2013-02-02 12:42:54 AM
1 votes:

zekeburger: Couldn't the shuttle dock at the ISS?


I guess I should read other comments before posting, eh?
2013-02-02 12:34:46 AM
1 votes:
Do we know that the damage to the wing caused the explosion on re-entry? Where was Secretary Clinton at the time? Taxbongo?

/worst tragedy since 9/11, and I really mean that
2013-02-02 12:26:11 AM
1 votes:

davidphogan: Imagine that. A headline that's a sensational loaf of crap on Fark.


At least this time they didn't use, "Smoking-Hot" in the headline.
2013-02-02 12:06:07 AM
1 votes:
The story's been update (+ read the Weeners). NASA did not know that Columbia would break up (or that it had been seriously damaged).
2013-02-01 09:45:44 PM
1 votes:

AlwaysRightBoy: Amos Quito: Yeah, that's sad, but I suppose that sometimes ignorance is bliss - comparitively.

Apparently their fate was sealed, and nothing could have been done to change the probable outcome. Why make them live their last few hours freaking out?

So given their decision in this case, do you suppose NASA would bother to tell us if they spotted a huge, dark space rock on a collision course for Earth, or just let it be a "surprise"?

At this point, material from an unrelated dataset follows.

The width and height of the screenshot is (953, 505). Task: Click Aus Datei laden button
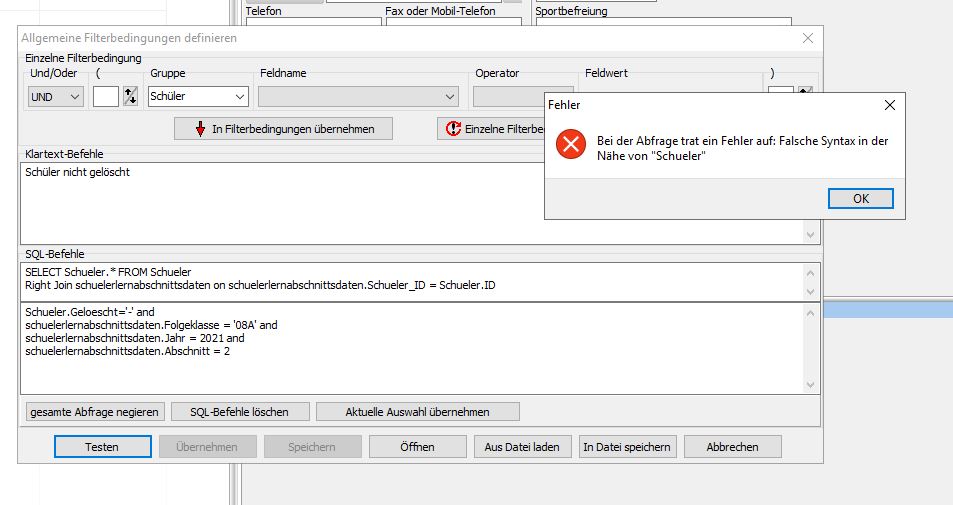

/Eat, drink, Fark and be merry, folks

I would just like a warning so I can come to terms about pleasing my wife.



Please her anyway.

Why take chances?


;-)
2013-02-01 09:00:37 PM
1 votes:
Yeah, that's sad, but I suppose that sometimes ignorance is bliss - comparitively.

Apparently their fate was sealed, and nothing could have been done to change the probable outcome. Why make them live their last few hours freaking out?

So given their decision in this case, do you suppose NASA would bother to tell us if they spotted a huge, dark space rock on a collision course for Earth, or just let it be a "surprise"?